• [Supplied passage]:

James Longenbach (Sept. 17, 1959 – July 29, 2022) was an American critic and poet.  His early critical work focused on modernist poetry, namely that of Ezra Pound, W.B. Yeats, and Wallace Stevens, but came to include contemporary poetry as well. Longenbach published six books of poems: Threshold (1998), Fleet River (2003), Draft of a Letter (2007), the iron key (2012), earthling (2017), and forever (2021). His book of criticism, The Resistance to Poetry, has been described as a "compact and exponentially provocative book."

Longenbach was Joseph Henry Gilmore Professor of English at the University of Rochester and taught at the University from 1985 until his death in 2022. His poems also appeared in many magazines and journals, including The New Yorker, The New Republic, The Nation, and The Yale Review, as well as The Best American Poetry 1995 anthology. Longenbach frequently reviewed books for Boston Review, The Nation, and the Los Angeles Times Book Review.

Longenbach received his bachelor's degree in 1981 from Trinity College in Hartford, Connecticut and subsequently received his Ph.D. from Princeton University. His wife, novelist Joanna Scott (and fellow Trinity graduate), teaches at the English Department of the University of Rochester. They have two children.

Bibliography
 Modernist Poetics of History: Pound, Eliot, and the Sense of the Past (1987)

• [Material]:
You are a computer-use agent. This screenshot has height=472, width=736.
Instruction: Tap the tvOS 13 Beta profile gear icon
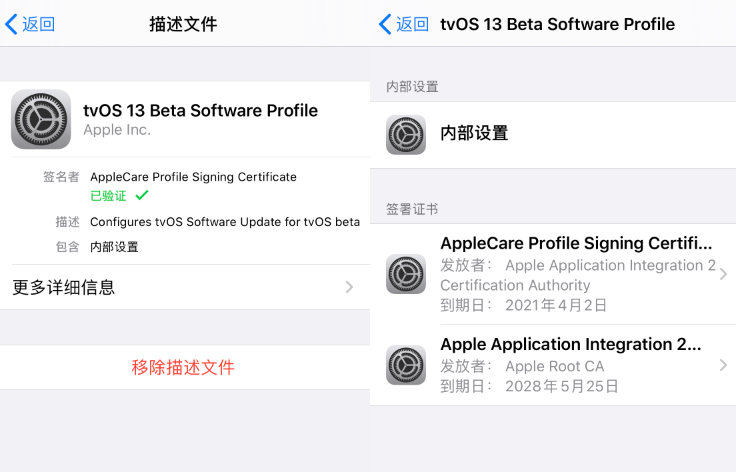pos(40,119)
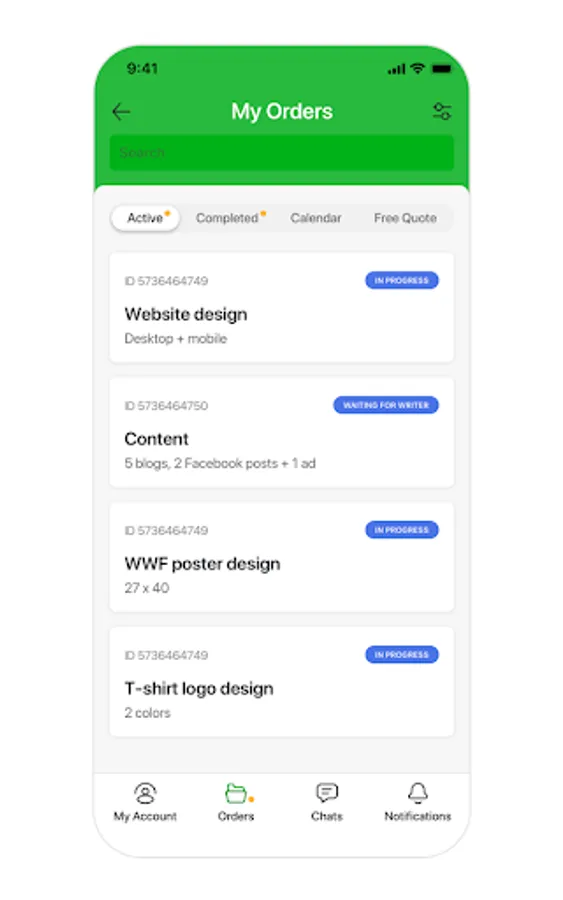Open the Website design order card
The image size is (563, 900).
(x=281, y=308)
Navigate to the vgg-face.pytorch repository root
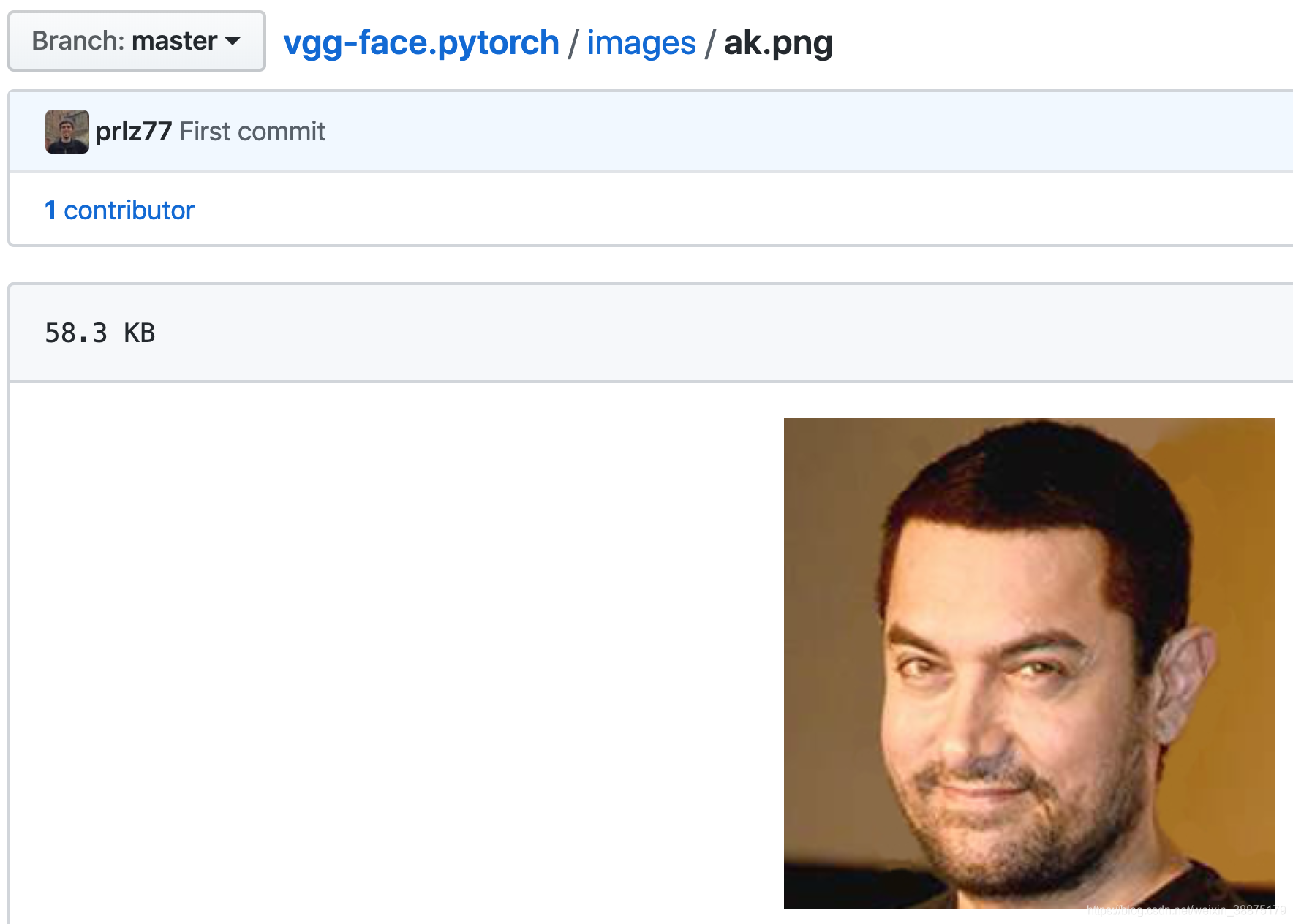Viewport: 1293px width, 924px height. 418,42
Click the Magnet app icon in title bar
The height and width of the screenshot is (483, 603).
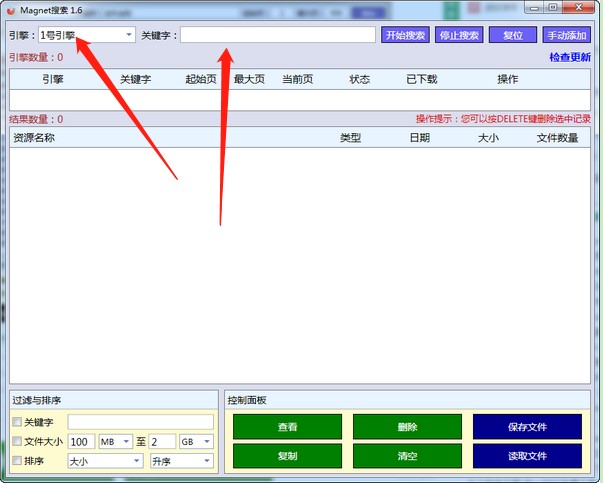click(x=10, y=10)
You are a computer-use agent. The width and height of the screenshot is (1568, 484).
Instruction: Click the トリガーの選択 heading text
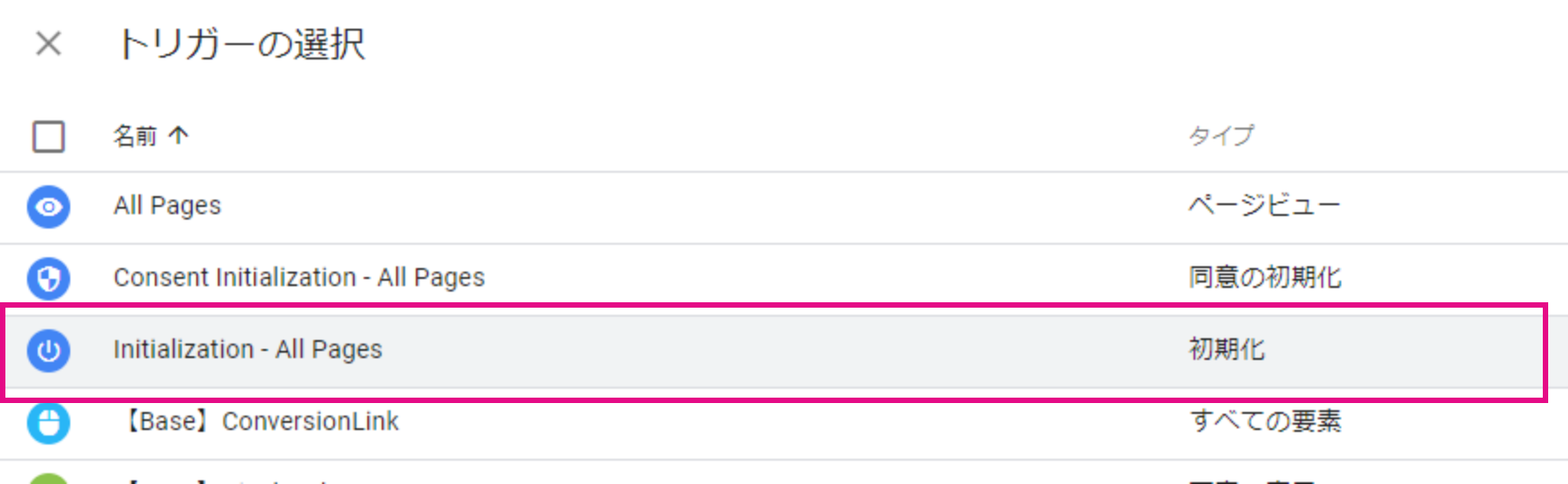click(x=241, y=44)
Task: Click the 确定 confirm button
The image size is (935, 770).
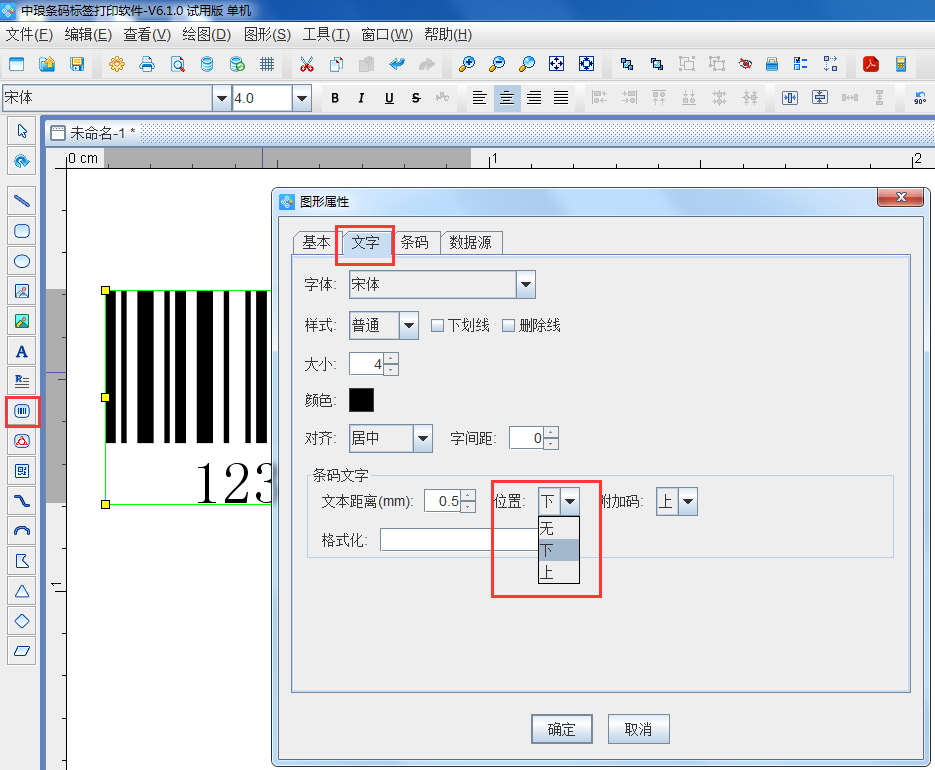Action: [x=561, y=729]
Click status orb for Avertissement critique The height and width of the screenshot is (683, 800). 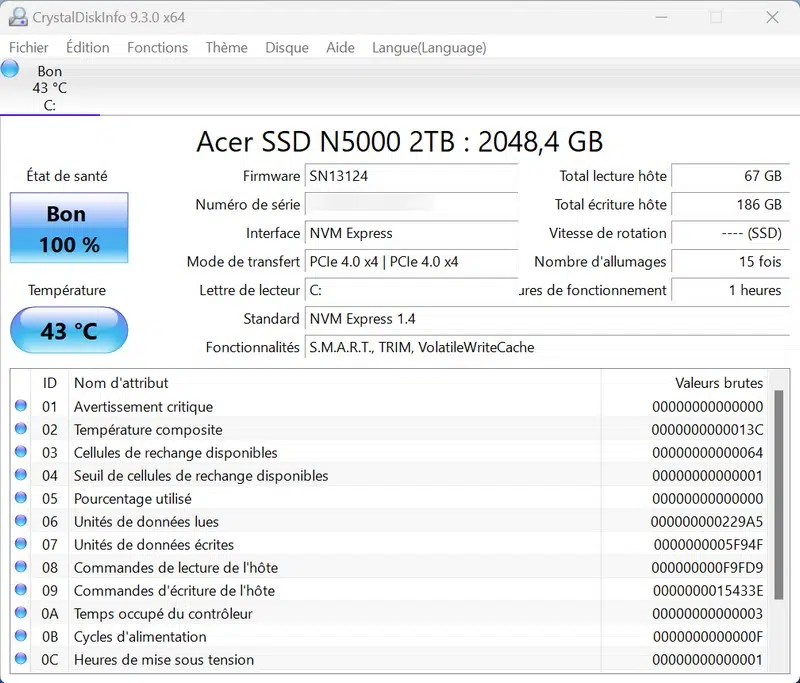(21, 407)
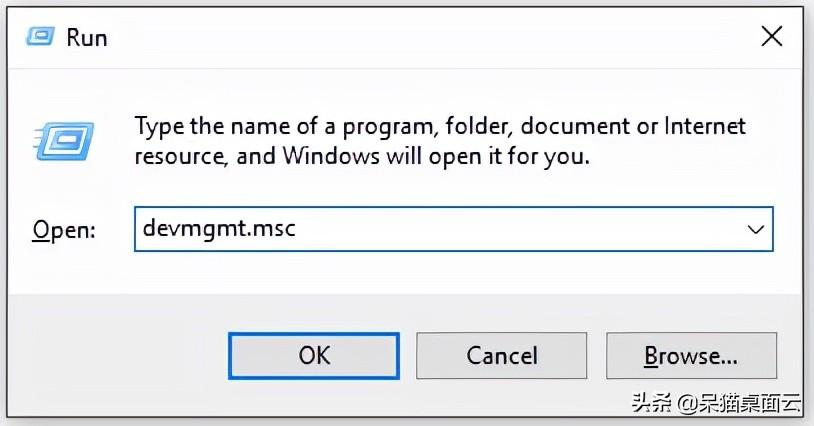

• [Exercise requirements]:
[1] According to the passage on James Longenbach, at which university did he earn his Ph.D.?
[2] Transcribe the portion of the passage on James Longenbach between "Longenbach received his" and "the Past (1987)", inclusive.

• [Outputs]:
[1] Princeton University

[2]
Longenbach received his bachelor's degree in 1981 from Trinity College in Hartford, Connecticut and subsequently received his Ph.D. from Princeton University. His wife, novelist Joanna Scott (and fellow Trinity graduate), teaches at the English Department of the University of Rochester. They have two children.

Bibliography
 Modernist Poetics of History: Pound, Eliot, and the Sense of the Past (1987)